The VM is optimized for creating threads, so you can usually create a new thread when you need to without having to worry about performance. But in some circumstances, maintaining a pool of threads can improve performance. For example, in a case where you would otherwise create and destroy many short-lived threads, you are far better off holding onto a (variable-sized) pool of threads. Here, the tasks are assigned to an already created thread, and when a thread completes its task, it is returned to the pool, ready for the next task. This improves performance because thread creation (and, to some extent, destruction) does have a significant overhead that is better avoided for short-lived threads.

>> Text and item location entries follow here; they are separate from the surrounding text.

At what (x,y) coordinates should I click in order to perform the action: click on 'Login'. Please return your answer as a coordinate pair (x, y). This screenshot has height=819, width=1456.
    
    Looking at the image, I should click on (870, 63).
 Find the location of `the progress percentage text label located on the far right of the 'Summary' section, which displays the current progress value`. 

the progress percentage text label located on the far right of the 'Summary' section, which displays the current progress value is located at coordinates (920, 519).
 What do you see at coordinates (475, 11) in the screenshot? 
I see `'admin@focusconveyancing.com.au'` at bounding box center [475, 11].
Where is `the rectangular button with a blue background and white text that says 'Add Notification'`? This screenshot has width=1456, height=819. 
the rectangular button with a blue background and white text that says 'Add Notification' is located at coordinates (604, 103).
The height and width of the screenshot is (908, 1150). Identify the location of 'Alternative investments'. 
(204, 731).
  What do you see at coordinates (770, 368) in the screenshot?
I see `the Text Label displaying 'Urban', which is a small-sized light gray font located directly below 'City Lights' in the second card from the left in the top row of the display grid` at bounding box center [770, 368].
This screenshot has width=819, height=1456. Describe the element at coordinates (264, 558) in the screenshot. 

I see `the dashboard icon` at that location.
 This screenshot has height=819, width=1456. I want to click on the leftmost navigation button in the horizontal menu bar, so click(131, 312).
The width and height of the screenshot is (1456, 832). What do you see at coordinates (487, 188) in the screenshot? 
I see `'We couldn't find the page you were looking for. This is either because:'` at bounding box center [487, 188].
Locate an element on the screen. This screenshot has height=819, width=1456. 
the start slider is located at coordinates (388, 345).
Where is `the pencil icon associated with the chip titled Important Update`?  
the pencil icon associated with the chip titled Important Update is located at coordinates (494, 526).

A second situation is where you want to limit the number of threads in your application. In this case, your application needs to make all thread requests through a centralized pool manager. Although a pool manager does not prevent other threads from being started, it is a big step toward that goal. (Strictly speaking, limiting threads does not require a pool of threads, just a centralized pool manager, but the two usually come together.) Every system has a response curve with diminishing returns after a certain number of threads are running on it. This response curve is different for different systems, and you need to identify values for your particular setup. A heavy-duty server needs to show good behavior across a spectrum of loads, and at the high end, you don't want your server crashing when 10,000 requests try to spawn 10,000 threads; instead, you want the server response to degrade (e.g., by queuing requests) and maintain whatever maximum number of threads is optimal for the server system.
When deciding which thread to run next, there may be a slight gain by choosing the available thread that ran most recently. This thread is most likely to have its working set still fully in memory: the longer it has been since a thread was last used, the more likely it is that the thread has been paged or swapped out. Also, any caches (at any level of the system and application) that may apply are more likely to contain elements from the most recently used thread. By choosing the most recently used thread, paging and cache overhead may be minimized.
Thread pools can be completely generic if necessary. By using the java.lang.reflect package, you can execute any (public) methods from your threads, thus allowing you to implement a thread pool that can handle general requests that have not been anticipated or specified at implementation time.